2 weeks ago | Likes 3 Dislikes 0

We are literally being attacked and doing nothing about it but trying to work with the broken tools they've given you.

I cannot stress enough how much all of this was planned from the fucking 90s y'all

2 weeks ago | Likes 4 Dislikes 1

I would trust a reasonably-enthusiastic college grad FAR more than an LLM.

2 weeks ago | Likes 5 Dislikes 0

They are teaching codependency?

2 weeks ago | Likes 9 Dislikes 1

Code-dependancy, amiright? I'll see myself out.

2 weeks ago | Likes 10 Dislikes 1

Comment of the day right here. I can officially go touch grass now.

2 weeks ago | Likes 4 Dislikes 1

And its starting to look like the math on savings is actually becoming a net loss. AI code requires so much supervision and correction that coders using it are actually less productive.
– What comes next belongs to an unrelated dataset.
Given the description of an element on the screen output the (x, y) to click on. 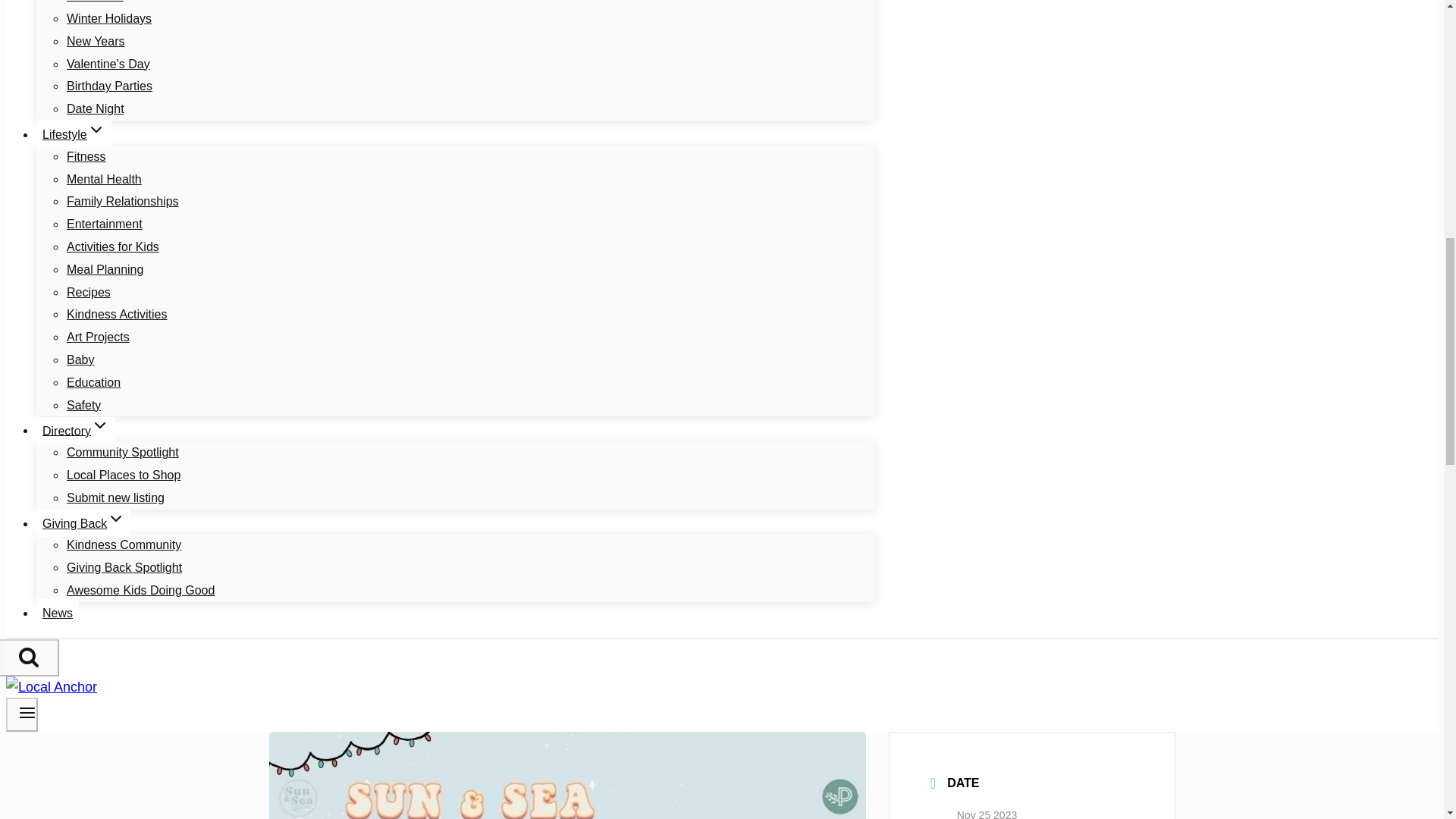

2 weeks ago | Likes 28 Dislikes 0

I use it plenty to speed up processes, mostly mundane loops, it just saves time typing shit out, and generally it does that well and easy to check. Anything complex tho? You need to review every little thing it does, seriously cant trust it to pull this kind of bullshit as it does in the clip, that it ends up being faster doing it yourself

2 weeks ago | Likes 1 Dislikes 0

The people making these choices can only understand immediate saving, which llms WILL give them because they wont have to pay workers, any costs accrued, monetary or otherwise will be ignored until it becomes a very present problem at which point they will blame someone else or simply get “fired” with a golden parachute

2 weeks ago | Likes 7 Dislikes 0

Same issue that happened with the "no code \ low code" frameworks from years ago that I'm now replacing. I expect in 5 to 10 years (assuming we're not in a mad max style apocalypse) to be doing the same for ai \ vibe coded apps.... Assuming they don't cause the owning entities to crash and burn due to security flaws long before that

2 weeks ago | Likes 2 Dislikes 0

That sounds like a problem for 5 years from now, meanwhile I was able to fire a bunch of people to make my stock options slightly more valuable! /s

2 weeks ago | Likes 4 Dislikes 0

Nice seeing others think that way, I thought I'm the equivalent of a crazy cat lady thinking one of the realer problems of ai is that we're becoming dependent on it by cutting of our supply line of knowledge workers

2 weeks ago | Likes 4 Dislikes 1

Yep, this same creator has a bit about just that.

2 weeks ago | Likes 4 Dislikes 0

Link?

2 weeks ago | Likes 1 Dislikes 0

I went to go find it right after replying but can't remember her name
:(

2 weeks ago | Likes 1 Dislikes 0

The LLMs and tools advance very quickly. Your statement would be correct 6 months ago, but now it's a little dated. Claude code (different from regular Claude) for instance can do a lot with very little instructions. The newer reasoning models and MCPs help a lot. It's basically AI using AI to understand, breakdown, implent, and verify tasks independently and repetitively.

2 weeks ago | Likes 3 Dislikes 2

Yeah, it's a bit surprising how quickly it's come. Last year I was using it to write simple loops parsing strings. This year, it gave me code to package a forgotten C++ library into python and even debugged a namespace issue that occurred because of the packaging library. Even the loops it gives me now correctly handle corner cases.

2 weeks ago | Likes 1 Dislikes 0

So, no tasks outside of sharpening pencils?

2 weeks ago | Likes 1 Dislikes 0

And only if you want the pencils to be sharpened on the eraser end.